Naturally, my first response was resistance.  Most characters I write are in their late teens and early twenties, out of the usual range for YA; that's part of why I'm so big on New Adult.  Also, I haven't read much YA.  Most of what I've read in that category consists of the Harry Potter and Hunger Games series.  Both are excellent, don't get me wrong.

However, when I think of YA, I tend to think of stories that involve much younger protagonists and a different set of issues than what I like to write.  I tend to think of stories with lower word counts, which is a major part of why I've never set out to write YA; I seem to lack the ability to tell a short story.  Seriously.  Shortest book I've written was 103K, and I deliberately wrapped that one up as quickly as I could.  So despite YA being absolutely damn huge these days, I'd never felt the desire to write it.

But when two people who read a ton of YA tell me the same thing, it'd be foolish not to listen.  One said that the way I tell a story is too lengthy and descriptive for adult-aimed works.  I countered with examples from Neil Gaiman and Jim Butcher, and she counter-countered with the point that both of them can pretty much write whatever they want these days.  Couldn't argue with that.  And Rena has been trying to convince me that I write YA for quite a while.

Rena also calmed some of my worries about this whole thing.  Fantasy stories always have a higher word count than other books, so I could query Skyborne as YA fantasy and not get rejected on word count alone.  And if I found success in YA, I wouldn't be expected to write teenagers only forever.  Which is good, since I fully plan to let these people grow up.  Eventually.

Now, I'm not giving up on New Adult.  I think NA will only continue to grow, and it's starting to get wider recognition as a niche that needs to be filled.  I dearly hope it soon branches into more genres than just contemporary or paranormal romance.  But I'm not going to avoid YA anymore.

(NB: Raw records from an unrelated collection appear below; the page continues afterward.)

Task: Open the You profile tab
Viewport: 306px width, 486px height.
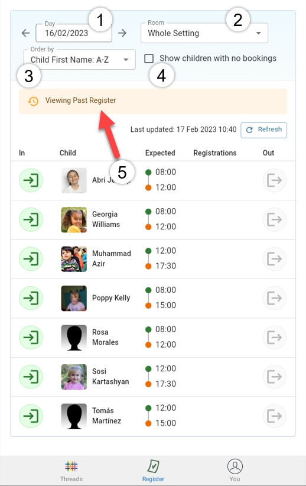Action: (235, 471)
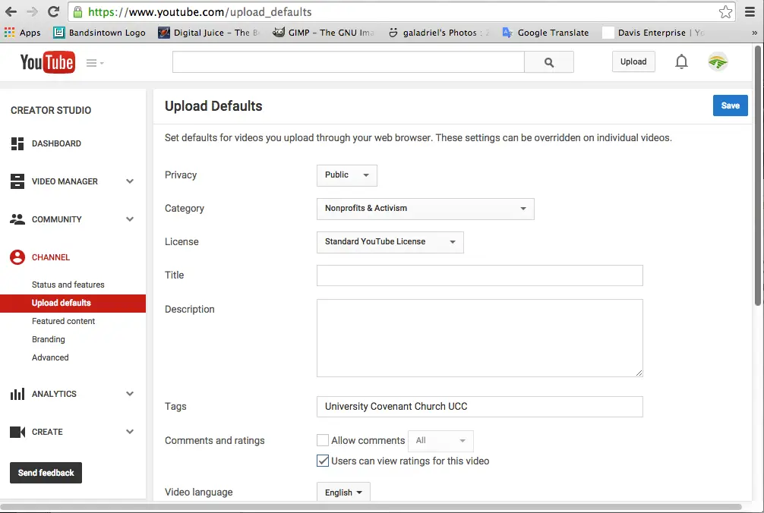
Task: Open the Branding settings page
Action: click(48, 339)
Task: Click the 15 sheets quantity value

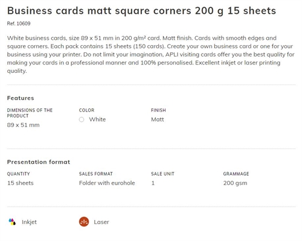Action: 21,183
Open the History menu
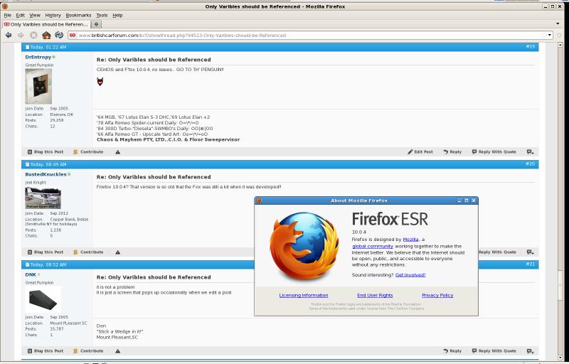Viewport: 569px width, 364px height. pyautogui.click(x=53, y=15)
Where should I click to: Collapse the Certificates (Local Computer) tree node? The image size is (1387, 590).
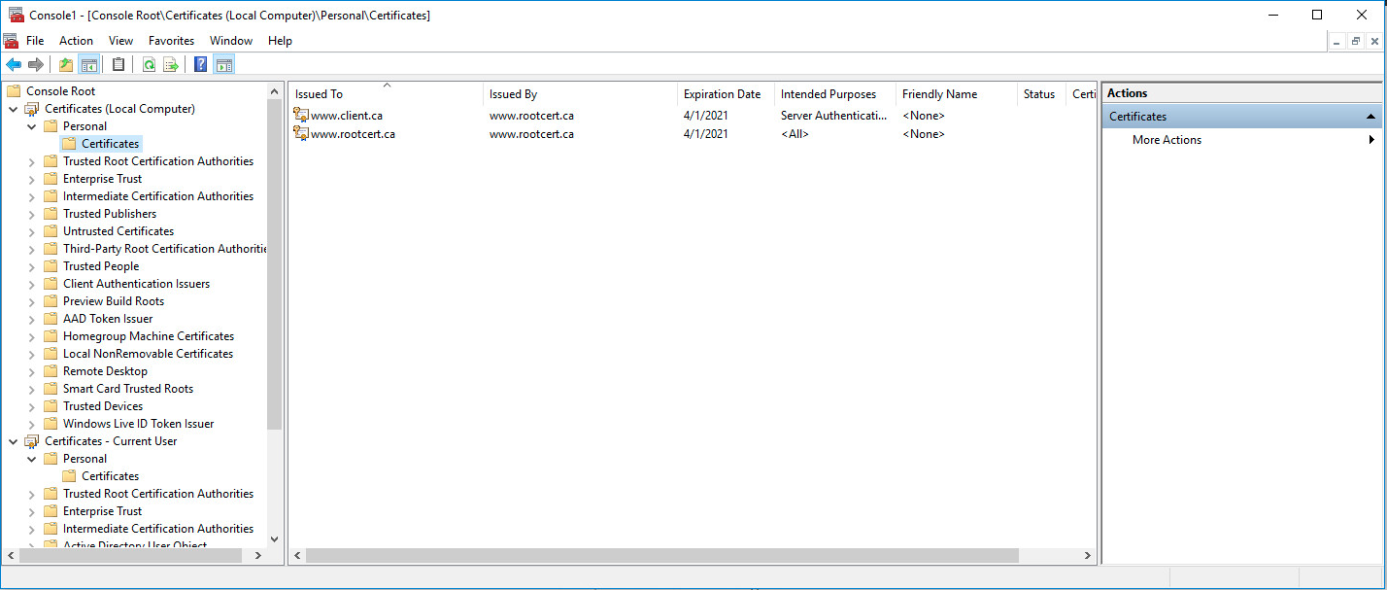pyautogui.click(x=13, y=108)
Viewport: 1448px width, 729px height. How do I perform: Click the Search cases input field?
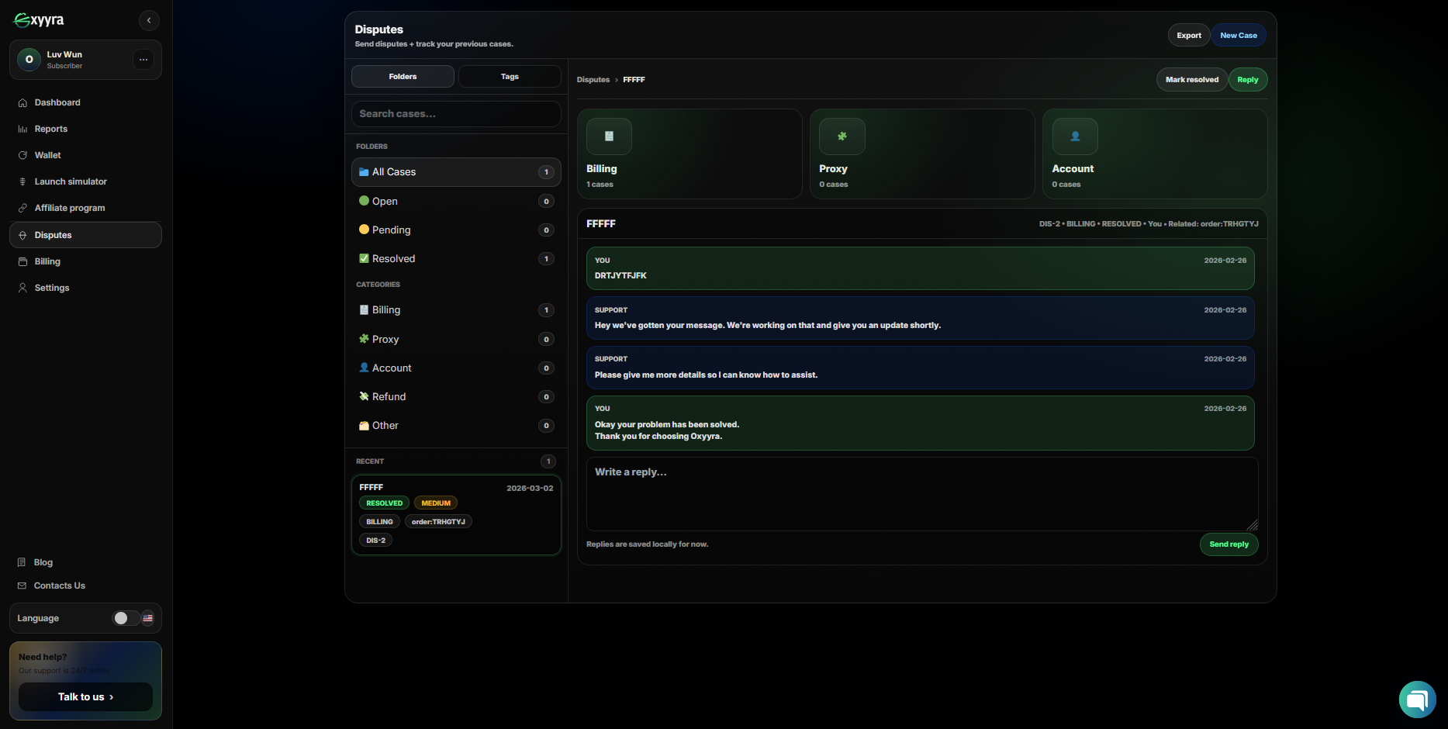point(456,114)
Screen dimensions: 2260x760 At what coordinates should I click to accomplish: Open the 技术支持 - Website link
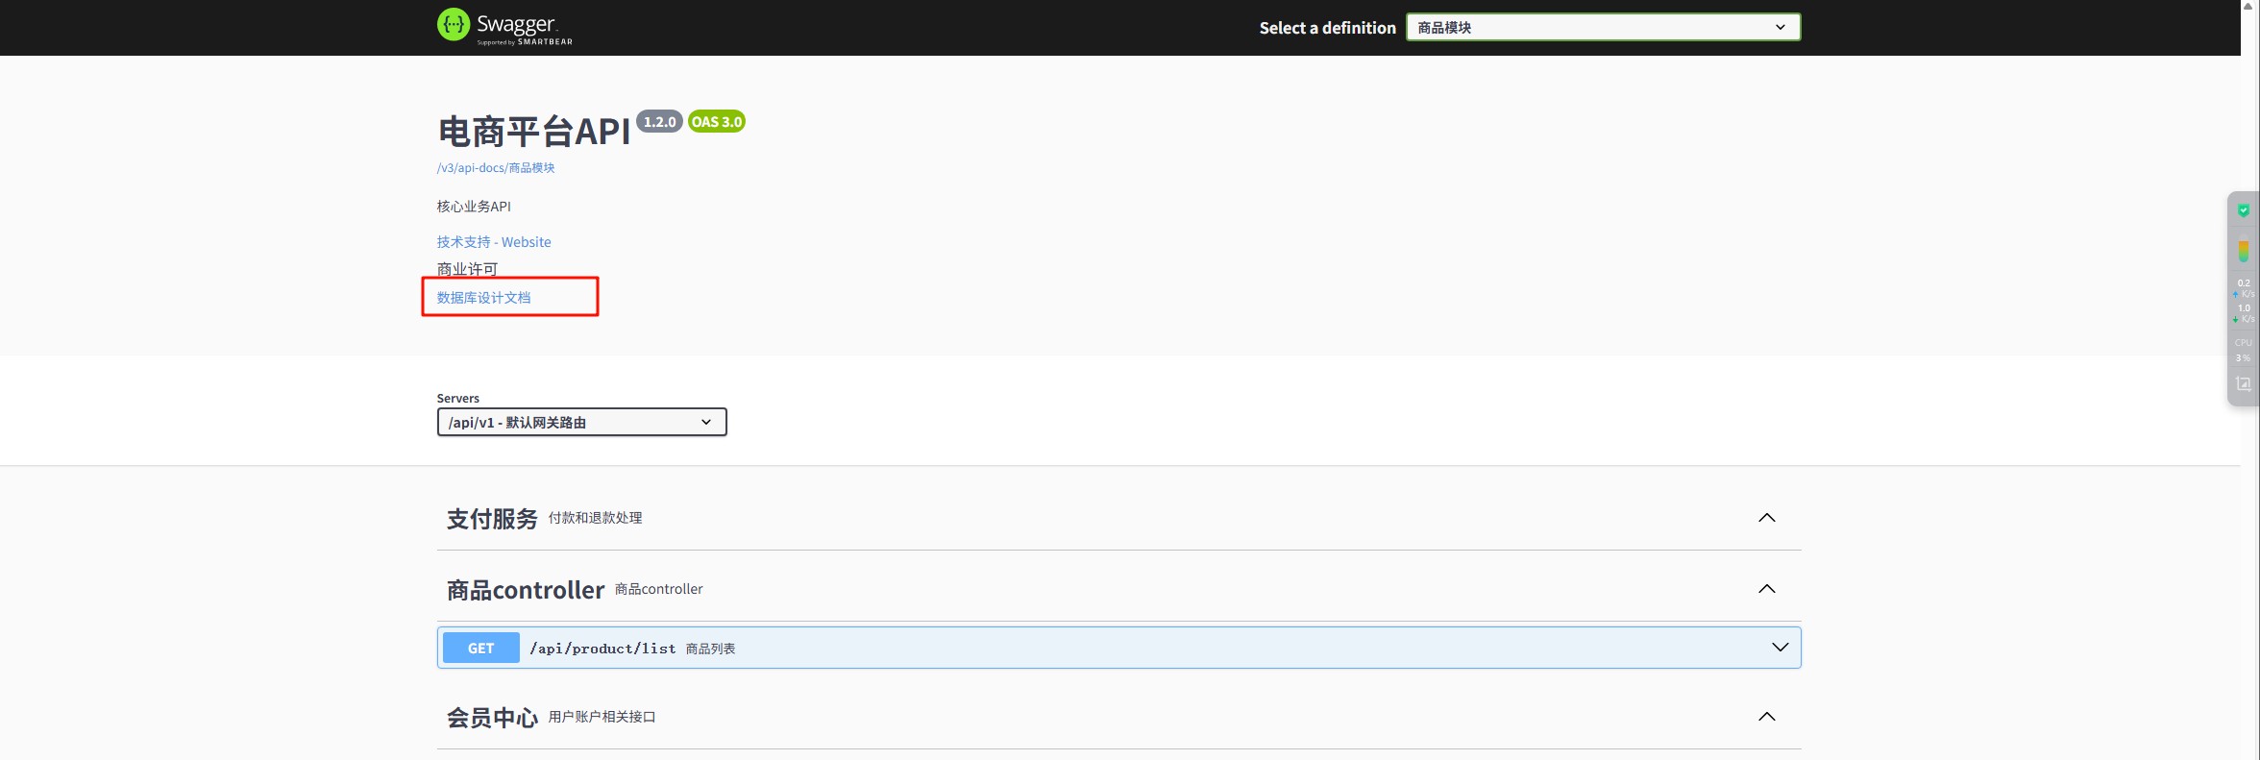pyautogui.click(x=494, y=242)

I've got a list of agents who are looking for YA epic fantasy, and a brand new edit on my query letter.  Guess what I'm doing this weekend.

Wish me luck.


  1. *Snort* Both of your YA examples? They're Middle Grade. No wonder you've been against the whole YA thing. I've got some, shall we say, steamier offerings in the YA genre (though relatively few in epic, and you DE-FIN-ITE-LEE write epic with Skyborne) if you're interested. Just say the word, and I can make your TBR double. Though, this might sound like a really sexist thing to say, the female protag is completely swamped at the moment, so you might want to consider a future book with a male protagonist.... just saying...

    1. I'm really starting to loathe this whole categorization thing. @_@ I've never heard either of those series referred to as anything but YA; I've even seen HP credited with why so many bookstores now have YA sections. I know lots of people don't care about categories when they're looking for something to read, but damn.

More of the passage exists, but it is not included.